-- START OF Data for the task --

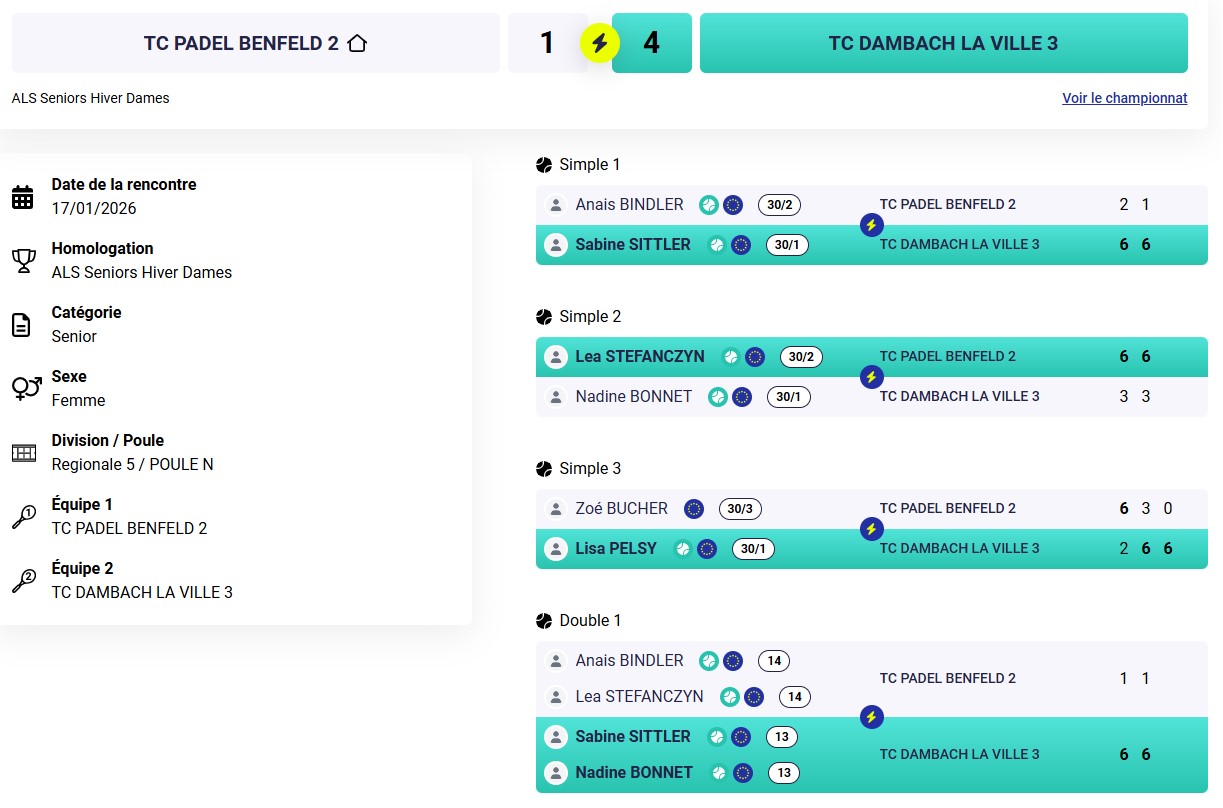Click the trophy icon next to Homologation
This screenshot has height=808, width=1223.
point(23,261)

-- END OF Data for the task --
-- START OF Data for the task --

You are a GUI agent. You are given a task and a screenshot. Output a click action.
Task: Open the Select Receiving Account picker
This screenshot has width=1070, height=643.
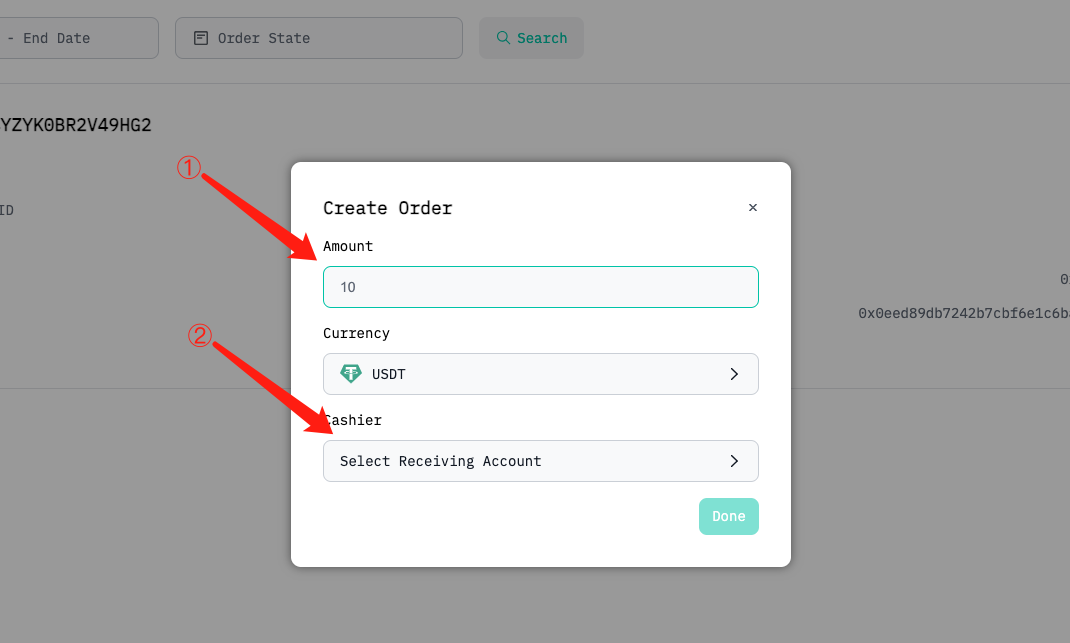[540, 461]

-- END OF Data for the task --

_Work instructions_: Pull out every line in the entries above that contains the word "height", and list each one unchanged.

_Full answer_:
This screenshot has height=808, width=1223.
This screenshot has width=1070, height=643.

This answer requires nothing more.